Task description: List every line from the rows below that contains the word "toolbar".

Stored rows
◇ ◇ ◇ ◇ ◇

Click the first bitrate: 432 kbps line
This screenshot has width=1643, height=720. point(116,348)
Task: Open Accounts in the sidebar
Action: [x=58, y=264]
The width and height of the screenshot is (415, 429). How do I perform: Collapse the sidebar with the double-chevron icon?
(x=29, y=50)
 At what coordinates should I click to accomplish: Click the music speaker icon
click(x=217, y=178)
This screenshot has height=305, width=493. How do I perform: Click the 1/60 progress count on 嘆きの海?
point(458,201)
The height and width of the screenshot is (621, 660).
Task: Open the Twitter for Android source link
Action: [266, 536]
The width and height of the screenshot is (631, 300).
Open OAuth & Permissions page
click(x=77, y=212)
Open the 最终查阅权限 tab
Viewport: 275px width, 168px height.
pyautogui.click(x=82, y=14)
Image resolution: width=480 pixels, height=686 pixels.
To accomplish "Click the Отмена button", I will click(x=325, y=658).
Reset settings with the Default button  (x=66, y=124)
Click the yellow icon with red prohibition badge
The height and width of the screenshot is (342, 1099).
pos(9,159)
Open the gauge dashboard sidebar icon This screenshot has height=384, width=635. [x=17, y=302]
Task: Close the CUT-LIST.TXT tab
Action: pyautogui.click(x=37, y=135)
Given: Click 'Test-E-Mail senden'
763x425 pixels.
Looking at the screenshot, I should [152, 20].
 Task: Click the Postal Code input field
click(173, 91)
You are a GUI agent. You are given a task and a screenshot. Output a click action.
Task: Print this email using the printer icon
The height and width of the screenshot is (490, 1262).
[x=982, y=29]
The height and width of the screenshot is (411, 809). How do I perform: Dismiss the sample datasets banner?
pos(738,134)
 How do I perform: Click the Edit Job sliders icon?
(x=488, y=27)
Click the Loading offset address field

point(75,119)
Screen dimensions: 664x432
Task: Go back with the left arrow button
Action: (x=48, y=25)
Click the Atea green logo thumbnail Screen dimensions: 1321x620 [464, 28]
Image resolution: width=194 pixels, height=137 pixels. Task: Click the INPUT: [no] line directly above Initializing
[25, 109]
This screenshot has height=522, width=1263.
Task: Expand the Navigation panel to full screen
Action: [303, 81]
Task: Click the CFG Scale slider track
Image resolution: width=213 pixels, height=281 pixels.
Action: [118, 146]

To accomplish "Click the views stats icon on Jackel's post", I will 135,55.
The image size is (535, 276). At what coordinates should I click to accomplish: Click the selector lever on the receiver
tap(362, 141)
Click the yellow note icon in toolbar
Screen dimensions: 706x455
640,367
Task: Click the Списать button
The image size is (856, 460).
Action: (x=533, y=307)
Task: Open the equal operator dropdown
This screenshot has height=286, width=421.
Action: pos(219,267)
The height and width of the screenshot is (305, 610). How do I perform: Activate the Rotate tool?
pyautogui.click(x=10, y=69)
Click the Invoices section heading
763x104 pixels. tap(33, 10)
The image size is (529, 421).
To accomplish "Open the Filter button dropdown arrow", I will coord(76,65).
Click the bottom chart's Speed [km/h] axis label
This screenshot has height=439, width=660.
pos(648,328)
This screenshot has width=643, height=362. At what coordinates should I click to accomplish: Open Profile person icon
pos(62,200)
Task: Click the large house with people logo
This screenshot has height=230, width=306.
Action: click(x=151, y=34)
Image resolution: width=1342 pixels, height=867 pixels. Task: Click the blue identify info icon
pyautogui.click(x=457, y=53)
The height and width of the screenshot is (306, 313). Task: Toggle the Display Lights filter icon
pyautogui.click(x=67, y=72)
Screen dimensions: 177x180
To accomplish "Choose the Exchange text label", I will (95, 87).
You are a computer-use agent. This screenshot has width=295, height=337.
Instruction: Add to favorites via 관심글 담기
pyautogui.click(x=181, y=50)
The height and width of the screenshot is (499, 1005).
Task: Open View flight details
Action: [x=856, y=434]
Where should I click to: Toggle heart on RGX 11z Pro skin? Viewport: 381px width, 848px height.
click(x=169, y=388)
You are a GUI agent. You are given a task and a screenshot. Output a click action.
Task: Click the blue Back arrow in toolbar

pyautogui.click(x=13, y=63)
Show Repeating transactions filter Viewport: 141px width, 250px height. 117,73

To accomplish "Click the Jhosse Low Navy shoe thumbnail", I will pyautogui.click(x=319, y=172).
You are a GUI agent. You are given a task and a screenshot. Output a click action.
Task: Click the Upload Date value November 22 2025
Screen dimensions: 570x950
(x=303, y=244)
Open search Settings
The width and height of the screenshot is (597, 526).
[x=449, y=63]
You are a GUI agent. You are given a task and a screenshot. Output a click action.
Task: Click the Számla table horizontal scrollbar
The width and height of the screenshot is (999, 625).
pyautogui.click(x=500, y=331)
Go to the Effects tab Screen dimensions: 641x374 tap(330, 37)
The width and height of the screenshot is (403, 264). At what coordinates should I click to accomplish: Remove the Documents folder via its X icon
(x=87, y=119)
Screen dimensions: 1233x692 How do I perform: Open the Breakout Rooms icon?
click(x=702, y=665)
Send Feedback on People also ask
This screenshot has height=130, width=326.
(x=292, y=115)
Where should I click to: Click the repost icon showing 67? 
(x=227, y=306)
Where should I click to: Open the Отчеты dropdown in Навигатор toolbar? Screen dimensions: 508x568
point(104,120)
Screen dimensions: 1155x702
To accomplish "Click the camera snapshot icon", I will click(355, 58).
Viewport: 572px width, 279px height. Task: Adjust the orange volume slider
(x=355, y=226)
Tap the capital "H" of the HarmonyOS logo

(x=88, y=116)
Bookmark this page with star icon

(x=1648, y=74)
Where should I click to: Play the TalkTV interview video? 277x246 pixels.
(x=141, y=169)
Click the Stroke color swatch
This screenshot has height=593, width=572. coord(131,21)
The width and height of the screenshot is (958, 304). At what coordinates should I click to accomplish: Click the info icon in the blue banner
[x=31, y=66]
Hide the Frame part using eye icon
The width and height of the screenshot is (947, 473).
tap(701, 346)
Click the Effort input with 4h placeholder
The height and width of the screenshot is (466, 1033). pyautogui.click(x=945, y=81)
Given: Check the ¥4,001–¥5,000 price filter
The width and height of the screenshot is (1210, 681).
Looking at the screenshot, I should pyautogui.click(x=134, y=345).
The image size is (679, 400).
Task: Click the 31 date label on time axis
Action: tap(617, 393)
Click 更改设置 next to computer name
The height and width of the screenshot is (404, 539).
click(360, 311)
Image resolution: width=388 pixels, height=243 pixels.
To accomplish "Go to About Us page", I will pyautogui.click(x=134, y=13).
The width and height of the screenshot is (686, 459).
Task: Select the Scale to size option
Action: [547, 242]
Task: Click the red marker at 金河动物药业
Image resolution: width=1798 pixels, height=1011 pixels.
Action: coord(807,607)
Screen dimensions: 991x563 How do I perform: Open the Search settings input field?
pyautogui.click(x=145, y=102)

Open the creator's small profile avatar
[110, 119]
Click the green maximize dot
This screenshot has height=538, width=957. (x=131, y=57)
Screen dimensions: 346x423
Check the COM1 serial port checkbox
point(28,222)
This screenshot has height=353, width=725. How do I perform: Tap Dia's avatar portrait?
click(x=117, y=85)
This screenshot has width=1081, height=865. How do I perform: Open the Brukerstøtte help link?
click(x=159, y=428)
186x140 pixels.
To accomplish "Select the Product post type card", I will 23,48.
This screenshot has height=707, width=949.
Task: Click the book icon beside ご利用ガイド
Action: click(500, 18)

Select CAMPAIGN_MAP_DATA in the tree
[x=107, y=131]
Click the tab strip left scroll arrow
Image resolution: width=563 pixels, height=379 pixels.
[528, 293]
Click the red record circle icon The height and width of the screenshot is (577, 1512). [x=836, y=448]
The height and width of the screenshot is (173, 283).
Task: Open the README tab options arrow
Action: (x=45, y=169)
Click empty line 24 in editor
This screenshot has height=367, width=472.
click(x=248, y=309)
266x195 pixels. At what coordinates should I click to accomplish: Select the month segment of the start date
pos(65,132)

◇ ◇ ◇ ◇ ◇

Output below:
Click the yellow note icon in toolbar
Task: Click the blue Back arrow in toolbar
Where should I click to: Open the Отчеты dropdown in Навигатор toolbar? Screen dimensions: 508x568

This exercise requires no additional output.